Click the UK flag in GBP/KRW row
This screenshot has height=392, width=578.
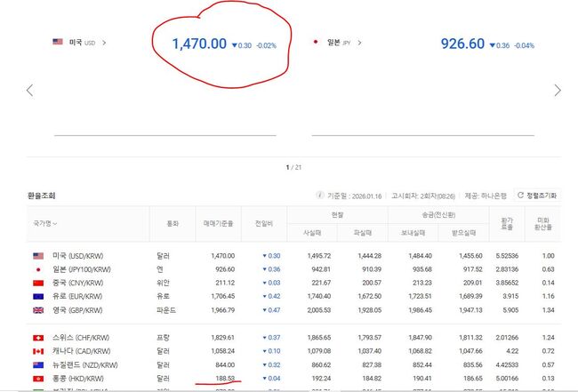click(x=38, y=310)
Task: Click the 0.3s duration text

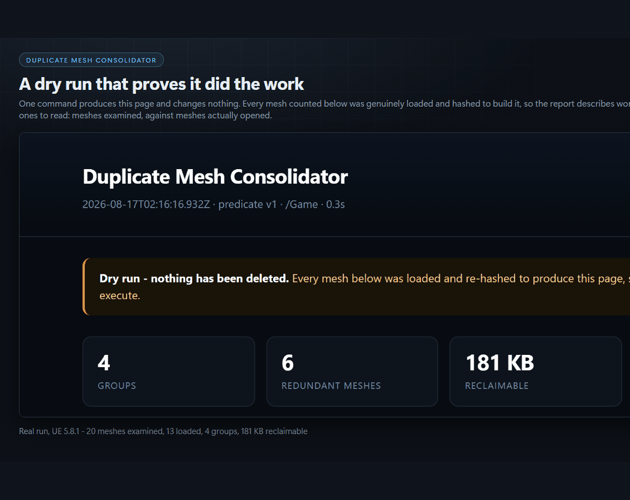Action: click(x=335, y=204)
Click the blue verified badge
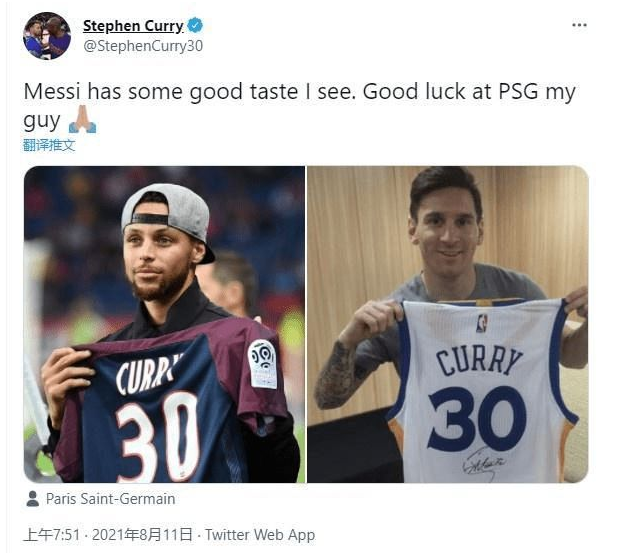This screenshot has height=555, width=640. (195, 25)
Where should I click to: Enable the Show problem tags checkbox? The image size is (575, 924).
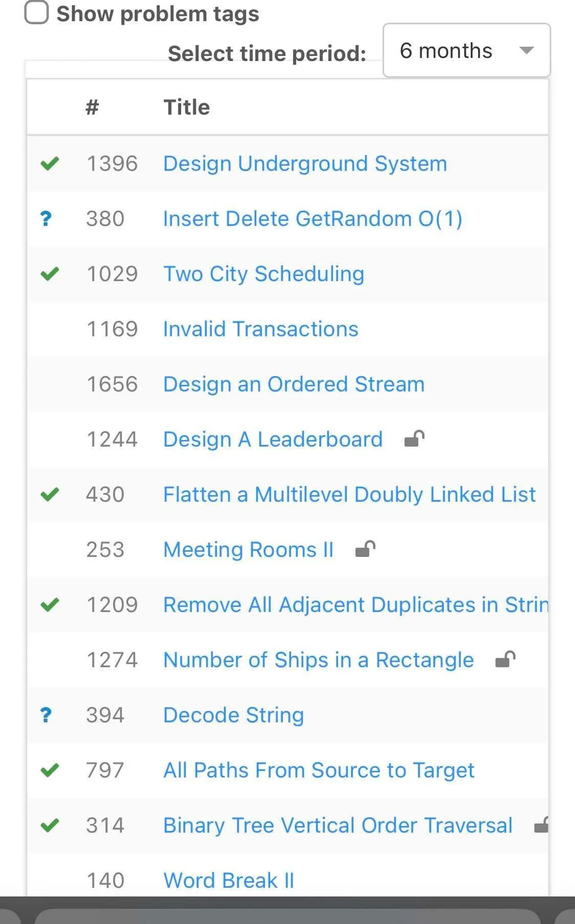click(x=37, y=12)
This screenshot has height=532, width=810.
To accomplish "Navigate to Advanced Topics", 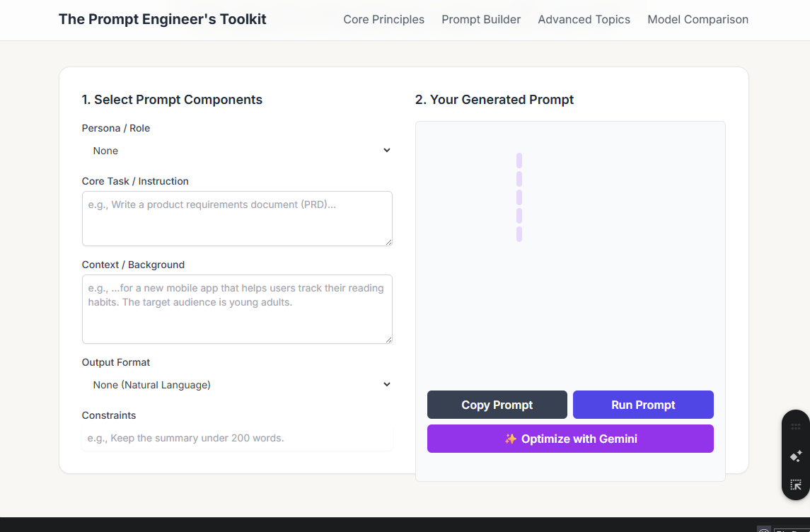I will coord(584,20).
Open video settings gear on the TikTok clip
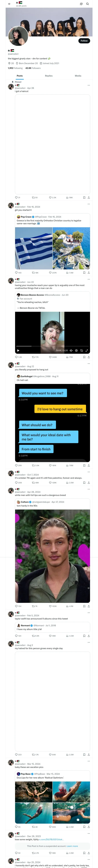This screenshot has width=98, height=868. [x=76, y=350]
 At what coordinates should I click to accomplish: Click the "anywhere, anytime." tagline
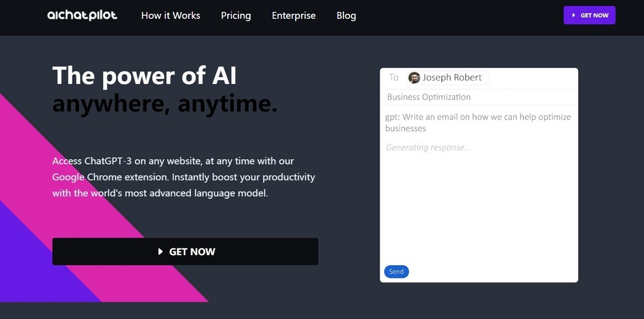click(x=165, y=103)
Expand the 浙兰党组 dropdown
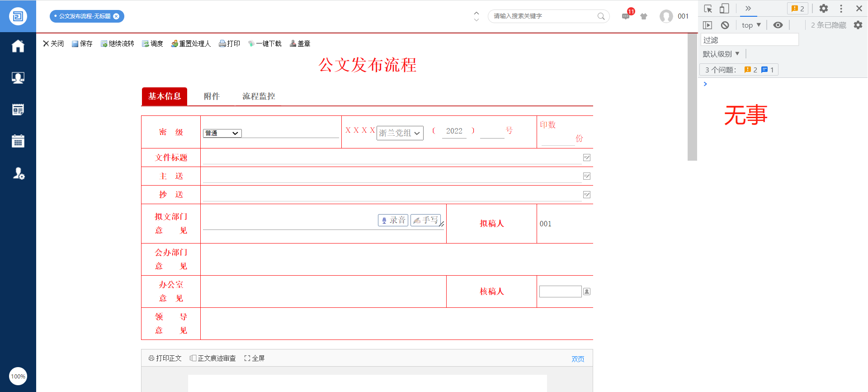This screenshot has height=392, width=868. (x=400, y=133)
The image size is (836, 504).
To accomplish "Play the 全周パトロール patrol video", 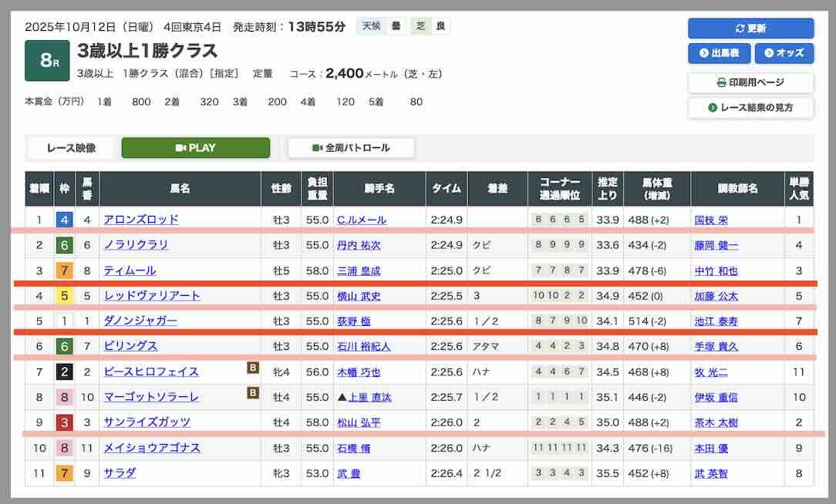I will click(351, 148).
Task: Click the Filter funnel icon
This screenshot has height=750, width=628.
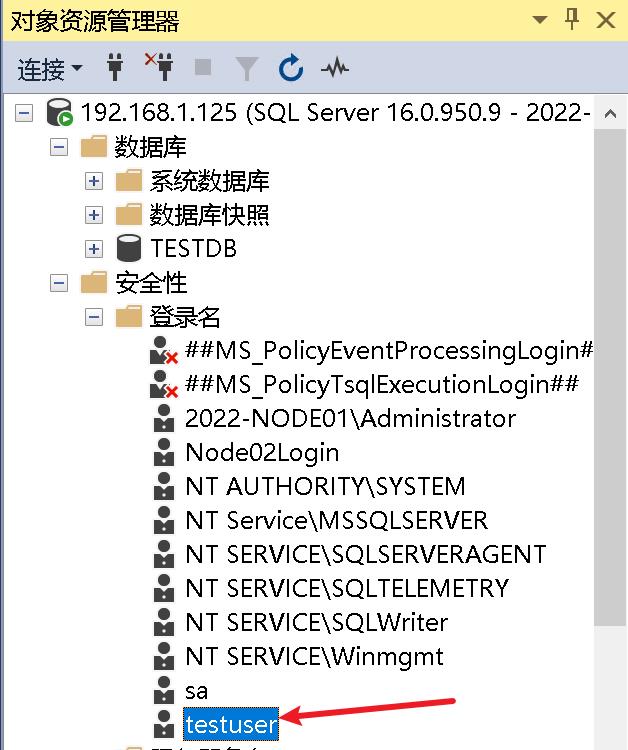Action: tap(246, 68)
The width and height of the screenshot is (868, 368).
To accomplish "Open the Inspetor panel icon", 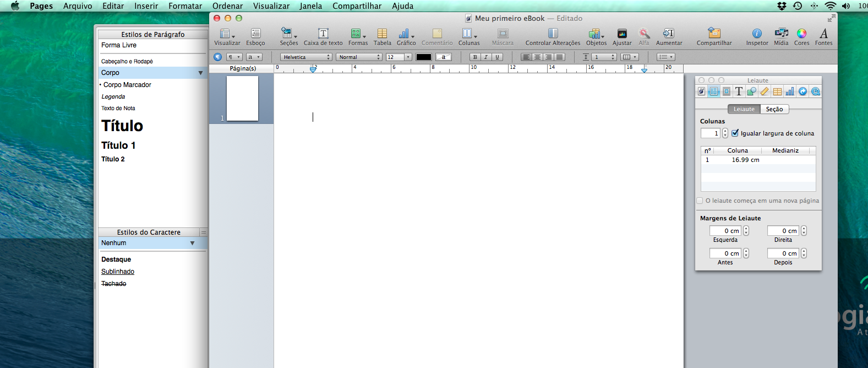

..............................

**Your objective**. Output only the lines from the line that contains "This screenshot has height=750, width=628." through the end of the material, both ends included, and skip every picture.

**Answer box**.
This screenshot has height=750, width=628.
Action: tap(246, 68)
The width and height of the screenshot is (868, 368).
To accomplish "Open the Inspetor panel icon", 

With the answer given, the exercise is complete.